• What is being asked:
List every discipline that the GraphLab Create text below names as a common area of use.

━━━ Text for analysis ━━━

What are some common use cases? How are people using GraphLab Create?
The most common uses of GraphLab Create span a variety of disciplines:
- Retail: recommender systems and pricing prediction (e.g., airfare)
- Financial services: fraud detection through behavior and transaction analysis
- Biomedicine: disease prediction by medical records analysis, personalized drug design
- Telecommunications: prediction of customer churn
- Social network analysis: identification of key network and community influencers
- Marketing and media: sentiment analysis, targeting
Are only enterprise companies using predictive applications?
No, at all. State and local governments use GraphLab to analyze citizen sentiment and pinpoint which areas of local infrastructure need the most immediate attention. Biomedical research teams have used GraphLab to analyze clinical notes in the prediction of patient propensity toward a particular disease. Sensor networks of all types help provide valuable data whose analysis can make for safer air and rail travel. Generally, governments, research organizations, health and services providers are all mirroring the desires of industry to put their data to work in improving the effectiveness of their processes and people.

━━━ Stored data ━━━

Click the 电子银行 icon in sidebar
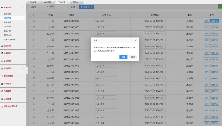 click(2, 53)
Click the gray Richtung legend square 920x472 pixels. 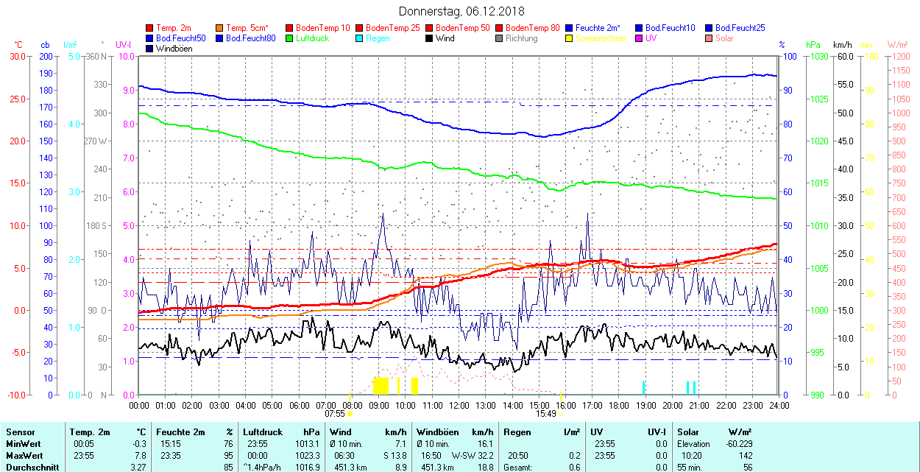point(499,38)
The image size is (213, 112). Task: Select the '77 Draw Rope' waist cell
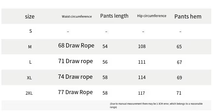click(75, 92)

━━━
━━━ Stored data ━━━

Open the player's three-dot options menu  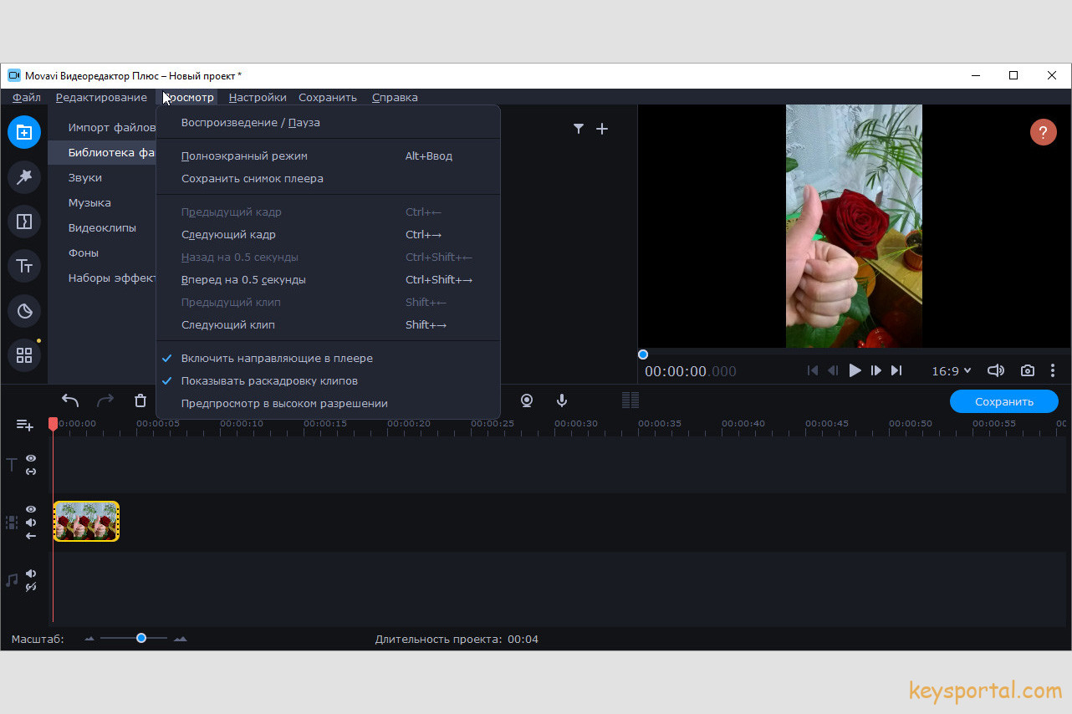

━━━

• Your response:
Retail
Financial services
Biomedicine
Telecommunications
Social network analysis
Marketing and media